Eight of them are married and have children. As they continue to be under house arrest, they live also under the stress of being unable to communicate with close friends and family members. Knowing that their families are worried about them adds to this.

In addition to the lunch from the nearby mosque, they have been cooking their own breakfast and dinner using a charcoal stove. They have not been getting a good diet from their meals due to financial constraints.

“We are very grateful to all the staff at the mosque for our lunch,” the group’s note to Tibet Sun said.

They are not allowed to earn a living and have to confine themselves mostly to their small dingy room. Due to the lack of proper diet and sanitation, and the fumes from the charcoal, most of them have health issues.

Each time that they go out of the compound, which can only be for essentials such as hospital or office visit, they have to get permission from the police. Being “outsiders”, they don’t make any connection with local people, contributing to their isolation. When they are at hospitals or offices there is a communication problem, as they all speak only Tibetan.

At one time, there were refugees there from Bangladesh and Burma. These refugees began to speak about the conflict between the Buddhists and the Muslims in Burma, and that created tension for them as well.

The situation is delicate and they are feeling insecure about their lives.

Calls for help

The United Nations High Commissioner for Refugees issued a certificate to all of them on 1 February 2013, giving each recognition as a refugee by the United Nations High Commissioner for Refugees, following to its mandate.

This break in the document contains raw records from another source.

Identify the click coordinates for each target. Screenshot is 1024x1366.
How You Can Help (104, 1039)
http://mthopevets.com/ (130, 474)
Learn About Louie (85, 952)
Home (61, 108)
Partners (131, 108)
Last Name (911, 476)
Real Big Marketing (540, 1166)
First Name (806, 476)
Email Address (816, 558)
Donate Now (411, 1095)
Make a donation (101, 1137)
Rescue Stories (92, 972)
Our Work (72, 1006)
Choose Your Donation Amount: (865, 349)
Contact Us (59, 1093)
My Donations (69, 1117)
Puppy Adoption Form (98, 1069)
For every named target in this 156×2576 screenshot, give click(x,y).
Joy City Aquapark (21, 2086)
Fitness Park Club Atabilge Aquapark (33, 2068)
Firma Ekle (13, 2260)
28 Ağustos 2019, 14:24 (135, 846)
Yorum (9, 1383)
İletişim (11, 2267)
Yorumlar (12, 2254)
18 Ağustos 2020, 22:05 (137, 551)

The certificate stated: “As a refugee, (he/she) is a person of concern to the Office of the United Nations High Commissioner for Refugees, and should, in particular, be protected from forcible return to a country where (he/she) would face threats to his or her life or freedom.”

A communication from the group said, “We approached the Kashag and the minister of DIIR Dickki Choyyang [for] a month. So far we haven’t received any reply.”

The group has also contacted the Tibetan representatives in Geneva and in New York. They received replies saying they were trying something — but it has been one year with no follow-up.

“We have already sent them a petition with our documents issued by UNCHR. They said they would try to help but there has been no result so far.”

Unofficial help has came to them from Ms Brigitte von Bulow, founding director of the the group UNFFT (United Nations for a Free Tibet), a global network of people supporting Tibet. She has been helping with a little funds from time to time.

In a communication with Brigitte, the group wrote: “We never forget what you did for us and I am again here on behalf of eleven Tibetans appealing you to help us for our financial assistance if you can. Our situation is worse then before and we can’t get any work to do.

“Actually we don’t want to bother you again but we are in very bad situation. Really sorry.”

Hard journeys

Normally refugees from Afghanistan and Iraq in Turkey are processed and sent to the US, Canada, or a European country after a year or so.

“We have been in Turkey for almost three years now. We do not know how much longer we will be here, but we feel that it will be many more years before our case is taken up for a solution.”

“We cannot go back to Tibet, as we were all political prisoners there.”

The group is desperately hoping for someone to take charge of their case and help them get to some safe country.

There are unconfirmed reports of other Tibetan refugees facing similar problems after paying lots of money to travel agencies who promise safe passage to United States, Canada, and European countries. Some of these refugees have faced worse hardships such as rape and disappearance.